Head of Finance Business Partner at AIA Vietnam: “Setting goals, readiness in spirit, and mindset when pursuing an MBA is essential”
According to Bui Hoang My Linh, Head of Finance Business Partner at AIA Vietnam, an MBA is a long journey that demands a significant investment of time and effort. Therefore, it’s crucial for individuals to set clear goals, prepare mentally, and approach it with the right mindset to accumulate knowledge that supports their professional endeavors.
As you have more than 10 years of experience in the field of Finance, could you share more about her journey working in multinational corporations? What do you find most interesting about being dedicated to this work for such a long period?
In over 10 years working in this field, I’ve found the most fascinating thing is that Finance isn’t as dry as people might think. On the contrary, there are many interesting aspects, such as front-line positions, representing the Finance department to work directly with the Business sector.
Initially, I interned in Auditing and Accounting, but as I discovered my passion for more dynamic roles, I decided to commit to being a Finance Business Partner. This role supports the financial aspect for teams within the Business department, assisting them in making sound business decisions.
Having been dedicated to the same field for many years, have you encountered any challenges in your career journey?
I think the first difficulty I encountered was identifying a job that suited me. As someone who loves dynamism, change, and constant updates, it took me a while to realize that I fit well as a Finance Business Partner. This role demands agility in acquiring knowledge to quickly adapt to changes in the market, competitors, and customers.

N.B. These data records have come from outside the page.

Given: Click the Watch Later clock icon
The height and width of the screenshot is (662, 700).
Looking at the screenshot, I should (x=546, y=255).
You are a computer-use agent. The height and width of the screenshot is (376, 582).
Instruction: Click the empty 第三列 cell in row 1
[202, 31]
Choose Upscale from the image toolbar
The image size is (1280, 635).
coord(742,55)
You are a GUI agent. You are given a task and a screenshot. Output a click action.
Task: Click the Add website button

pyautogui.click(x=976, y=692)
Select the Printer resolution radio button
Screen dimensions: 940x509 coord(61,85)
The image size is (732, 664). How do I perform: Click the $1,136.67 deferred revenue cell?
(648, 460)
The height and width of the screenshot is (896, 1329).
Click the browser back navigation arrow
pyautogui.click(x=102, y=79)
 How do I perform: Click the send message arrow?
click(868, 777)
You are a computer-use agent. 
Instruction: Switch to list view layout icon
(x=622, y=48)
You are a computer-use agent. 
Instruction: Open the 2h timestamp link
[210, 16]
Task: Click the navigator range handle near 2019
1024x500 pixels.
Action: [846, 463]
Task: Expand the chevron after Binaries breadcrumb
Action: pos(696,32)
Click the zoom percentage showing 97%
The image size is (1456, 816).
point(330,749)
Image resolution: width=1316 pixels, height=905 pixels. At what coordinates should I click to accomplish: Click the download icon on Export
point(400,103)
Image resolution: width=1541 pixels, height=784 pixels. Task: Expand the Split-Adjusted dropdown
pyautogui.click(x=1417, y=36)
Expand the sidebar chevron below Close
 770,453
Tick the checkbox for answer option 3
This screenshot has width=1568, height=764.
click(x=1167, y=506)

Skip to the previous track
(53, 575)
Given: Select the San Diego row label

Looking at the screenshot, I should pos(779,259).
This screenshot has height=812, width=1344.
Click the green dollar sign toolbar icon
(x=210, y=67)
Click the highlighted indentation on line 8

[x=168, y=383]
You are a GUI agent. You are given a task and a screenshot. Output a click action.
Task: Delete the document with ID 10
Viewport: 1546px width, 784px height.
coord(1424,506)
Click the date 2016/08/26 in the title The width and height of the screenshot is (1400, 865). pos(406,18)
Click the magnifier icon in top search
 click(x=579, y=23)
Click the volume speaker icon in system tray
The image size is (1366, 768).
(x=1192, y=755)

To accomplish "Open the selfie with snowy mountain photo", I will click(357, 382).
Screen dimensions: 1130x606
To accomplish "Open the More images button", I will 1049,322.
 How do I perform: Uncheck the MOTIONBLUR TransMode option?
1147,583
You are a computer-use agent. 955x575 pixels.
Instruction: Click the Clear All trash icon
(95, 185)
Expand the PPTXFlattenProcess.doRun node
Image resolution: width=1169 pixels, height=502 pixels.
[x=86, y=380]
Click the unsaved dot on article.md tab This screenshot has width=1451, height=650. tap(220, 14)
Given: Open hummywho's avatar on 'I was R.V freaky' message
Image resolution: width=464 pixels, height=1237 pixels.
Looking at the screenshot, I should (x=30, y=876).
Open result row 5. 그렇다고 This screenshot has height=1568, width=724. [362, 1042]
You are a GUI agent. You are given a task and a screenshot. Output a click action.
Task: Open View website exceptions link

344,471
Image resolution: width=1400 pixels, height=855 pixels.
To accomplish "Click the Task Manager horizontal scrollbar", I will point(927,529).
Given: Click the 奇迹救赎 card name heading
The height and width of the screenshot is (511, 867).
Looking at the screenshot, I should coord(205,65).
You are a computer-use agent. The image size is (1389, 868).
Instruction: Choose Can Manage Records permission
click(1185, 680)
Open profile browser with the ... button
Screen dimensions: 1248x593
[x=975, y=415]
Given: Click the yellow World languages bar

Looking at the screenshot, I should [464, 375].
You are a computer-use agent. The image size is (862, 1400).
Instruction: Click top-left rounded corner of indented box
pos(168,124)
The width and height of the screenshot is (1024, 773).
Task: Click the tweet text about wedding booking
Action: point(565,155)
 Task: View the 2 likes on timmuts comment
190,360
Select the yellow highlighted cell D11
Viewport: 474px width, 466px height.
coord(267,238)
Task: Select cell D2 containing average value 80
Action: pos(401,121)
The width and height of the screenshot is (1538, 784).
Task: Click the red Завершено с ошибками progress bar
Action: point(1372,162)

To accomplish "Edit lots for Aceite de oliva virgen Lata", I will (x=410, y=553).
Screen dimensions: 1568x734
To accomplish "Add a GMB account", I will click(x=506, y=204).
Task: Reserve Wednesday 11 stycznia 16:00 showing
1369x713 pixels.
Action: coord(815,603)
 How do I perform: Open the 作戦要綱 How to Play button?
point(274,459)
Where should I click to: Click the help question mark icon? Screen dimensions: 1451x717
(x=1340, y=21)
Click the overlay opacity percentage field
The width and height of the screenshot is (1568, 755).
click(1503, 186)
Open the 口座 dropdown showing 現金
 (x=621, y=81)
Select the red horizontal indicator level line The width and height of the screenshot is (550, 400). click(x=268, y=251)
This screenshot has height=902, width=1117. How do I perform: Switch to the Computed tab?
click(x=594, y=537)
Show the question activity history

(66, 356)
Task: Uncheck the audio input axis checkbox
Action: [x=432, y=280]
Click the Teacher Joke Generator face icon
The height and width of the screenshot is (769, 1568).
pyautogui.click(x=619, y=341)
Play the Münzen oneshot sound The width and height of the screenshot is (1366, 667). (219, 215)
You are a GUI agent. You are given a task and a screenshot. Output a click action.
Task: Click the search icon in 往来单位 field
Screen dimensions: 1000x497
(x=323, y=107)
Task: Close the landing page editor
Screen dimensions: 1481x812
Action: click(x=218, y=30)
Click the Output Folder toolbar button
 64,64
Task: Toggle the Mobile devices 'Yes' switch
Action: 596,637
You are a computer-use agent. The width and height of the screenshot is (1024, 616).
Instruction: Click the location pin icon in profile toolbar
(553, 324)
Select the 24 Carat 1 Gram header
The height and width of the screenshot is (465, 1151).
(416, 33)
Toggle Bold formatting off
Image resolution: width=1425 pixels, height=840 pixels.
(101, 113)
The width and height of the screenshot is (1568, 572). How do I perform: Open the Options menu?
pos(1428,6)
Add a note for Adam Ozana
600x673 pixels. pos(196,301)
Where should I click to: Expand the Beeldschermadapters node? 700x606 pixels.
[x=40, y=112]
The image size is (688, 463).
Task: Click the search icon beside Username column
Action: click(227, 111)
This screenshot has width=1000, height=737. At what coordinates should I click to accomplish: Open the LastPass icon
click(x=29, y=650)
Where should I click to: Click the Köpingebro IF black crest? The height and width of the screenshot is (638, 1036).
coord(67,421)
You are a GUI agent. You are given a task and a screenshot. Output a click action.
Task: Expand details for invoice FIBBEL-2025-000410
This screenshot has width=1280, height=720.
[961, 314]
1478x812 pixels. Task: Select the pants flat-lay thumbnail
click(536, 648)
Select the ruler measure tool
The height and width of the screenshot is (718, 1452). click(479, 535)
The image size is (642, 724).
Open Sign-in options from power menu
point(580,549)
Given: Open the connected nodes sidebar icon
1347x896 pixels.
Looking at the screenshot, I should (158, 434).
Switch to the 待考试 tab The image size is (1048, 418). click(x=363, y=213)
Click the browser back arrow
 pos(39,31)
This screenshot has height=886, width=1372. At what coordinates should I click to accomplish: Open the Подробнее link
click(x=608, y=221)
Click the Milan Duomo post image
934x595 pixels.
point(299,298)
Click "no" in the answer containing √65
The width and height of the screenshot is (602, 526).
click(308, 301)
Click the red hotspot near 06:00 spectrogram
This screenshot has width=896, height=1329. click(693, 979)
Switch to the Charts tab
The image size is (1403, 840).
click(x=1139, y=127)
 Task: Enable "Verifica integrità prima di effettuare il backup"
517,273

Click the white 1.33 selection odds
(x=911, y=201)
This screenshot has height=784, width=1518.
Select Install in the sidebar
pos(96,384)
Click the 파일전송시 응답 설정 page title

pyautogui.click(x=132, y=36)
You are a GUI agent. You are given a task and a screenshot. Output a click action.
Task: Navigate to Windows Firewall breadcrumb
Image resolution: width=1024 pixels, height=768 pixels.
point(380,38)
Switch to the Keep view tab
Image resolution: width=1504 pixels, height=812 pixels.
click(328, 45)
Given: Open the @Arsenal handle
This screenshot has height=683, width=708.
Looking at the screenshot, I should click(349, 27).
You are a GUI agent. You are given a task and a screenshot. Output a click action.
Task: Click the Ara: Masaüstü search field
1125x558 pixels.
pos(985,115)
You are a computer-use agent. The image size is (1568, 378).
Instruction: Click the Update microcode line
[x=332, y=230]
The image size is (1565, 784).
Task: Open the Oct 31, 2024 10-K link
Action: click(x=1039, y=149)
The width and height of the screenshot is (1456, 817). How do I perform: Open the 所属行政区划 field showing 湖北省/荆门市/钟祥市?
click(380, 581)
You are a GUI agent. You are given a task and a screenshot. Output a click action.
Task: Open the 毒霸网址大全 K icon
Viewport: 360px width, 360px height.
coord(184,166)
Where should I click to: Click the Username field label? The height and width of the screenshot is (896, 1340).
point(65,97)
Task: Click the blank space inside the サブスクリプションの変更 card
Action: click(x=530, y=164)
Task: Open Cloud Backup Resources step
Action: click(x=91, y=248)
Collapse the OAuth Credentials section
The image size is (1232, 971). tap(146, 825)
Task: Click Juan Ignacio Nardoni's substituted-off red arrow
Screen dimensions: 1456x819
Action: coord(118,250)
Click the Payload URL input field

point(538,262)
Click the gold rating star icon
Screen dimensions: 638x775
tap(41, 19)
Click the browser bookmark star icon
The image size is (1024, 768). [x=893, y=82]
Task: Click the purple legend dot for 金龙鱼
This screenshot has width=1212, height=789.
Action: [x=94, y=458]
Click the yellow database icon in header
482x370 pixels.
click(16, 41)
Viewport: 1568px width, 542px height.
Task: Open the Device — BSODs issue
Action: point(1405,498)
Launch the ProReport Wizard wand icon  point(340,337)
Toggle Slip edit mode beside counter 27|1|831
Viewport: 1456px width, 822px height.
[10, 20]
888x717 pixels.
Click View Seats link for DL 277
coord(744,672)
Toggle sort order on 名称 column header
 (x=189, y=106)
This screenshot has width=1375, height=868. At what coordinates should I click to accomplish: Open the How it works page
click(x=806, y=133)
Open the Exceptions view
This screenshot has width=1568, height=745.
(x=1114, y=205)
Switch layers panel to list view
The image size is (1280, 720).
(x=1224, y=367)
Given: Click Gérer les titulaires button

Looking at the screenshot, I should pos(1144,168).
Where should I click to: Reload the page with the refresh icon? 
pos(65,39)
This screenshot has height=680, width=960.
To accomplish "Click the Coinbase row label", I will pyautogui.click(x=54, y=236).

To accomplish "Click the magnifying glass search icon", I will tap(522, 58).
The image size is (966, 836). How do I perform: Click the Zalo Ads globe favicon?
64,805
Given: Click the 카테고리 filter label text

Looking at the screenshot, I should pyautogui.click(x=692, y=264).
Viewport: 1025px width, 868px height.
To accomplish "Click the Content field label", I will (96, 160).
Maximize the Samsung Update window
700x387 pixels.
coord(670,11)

The next challenge was rearranging work priorities when starting a job. I believe new graduates might face similar issues, like attending too many meetings without clear objectives. It left me feeling lost, not knowing where to start or what to do. Over time, I learned to adjust tasks, manage time, and align expectations with my superiors and colleagues to optimize my productivity.
Lastly, given the job requirements to collaborate with Business units for consultation, lacking economic context knowledge can be challenging. I believe that without continuous knowledge updates, it’s easy to find oneself not understanding discussions and facing difficulties in engaging clients. In such cases, focusing on a business perspective becomes quite a challenge.
In her opinion, what’s most important in self-management — external factors or internal self-awareness?
I always prioritize managing energy. When I’m mentally and physically prepared with positive energy, I firmly believe I can tackle any issues that arise at work. Alongside that is sticking to the set goals for the day, learning management skills to handle expectations from colleagues and superiors to avoid disrupting the work schedule.
In my perspective, self-management is a synergy where 30% is support from family, friends, colleagues, and superiors, while the remaining 70% depends on oneself. Personal effort helps us pursue ultimate goals and execute the outlined objectives. Sometimes, one might feel stressed, but I believe a certain level of pressure is necessary to push oneself beyond the comfort zone.
To sustain this over the long haul, the remaining 30% relies on assistance from the team, family, and friends. I believe that the better-trained the team is, the more time a manager has for other tasks. Therefore, a manager needs a strategy to develop their team within 3 or 6 months. This is something I apply to my team as well.
It is known that you are currently an MBA student at Western Sydney University. How do you manage your time while working and studying for the MBA?
My workdays typically revolve around three major goals that need to be accomplished each day, and I prioritize their order of execution. After locking in the schedule for the major tasks, I concentrate 100% on getting the work done, then proceed to tackle less important tasks.
While organizing my work schedule, I often allocate some time at the end of the day to learn a creative skill or meet friends, aiming to ensure that each day doesn’t solely revolve around work. I always aim for a balance to add more emotions and colors to each day.
Regarding balancing work and pursuing an MBA, I believe it depends on the goal you set for your MBA studies. For instance, for subjects directly related to my job, I’d set higher expectations compared to others. On the other hand, for more ‘general’ subjects, I’d lower my expectations. That’s how I minimize stress while engaging in the MBA program.
Finally, what advice would you give to young individuals to prepare them mentally to face the intensity of studying in an MBA program?
Firstly, the true value of an MBA isn’t solely in the diploma. Set goals for what you aim to accumulate while pursuing an MBA. I’ve previously pursued specialized certifications in Finance, but I found they didn’t align with my aspirations. An MBA is a different story. Engage in the program by leveraging your strengths to acquire both hard and soft skills for future growth.
Secondly, networking is an opportunity not to be missed. Consider how to engage with communities, make connections, and grow. In a classroom, you learn not only from professors and experts but also through interaction with mentors and peers in group exercises. These are invaluable chances to broaden your perspective and absorb experiences from others.
Lastly, prepare yourself mentally and emotionally before joining an MBA. When deciding to pursue further education, think beyond just acquiring a degree. Having the right mindset and readiness will drive you toward your aspirations. The MBA journey extends beyond knowledge; strive to develop other enduring values.
Wishing you greater success on your career and academic paths!
Thank you for the insightful and interesting sharing from Ms. Linh. Wish you good health and success in your career!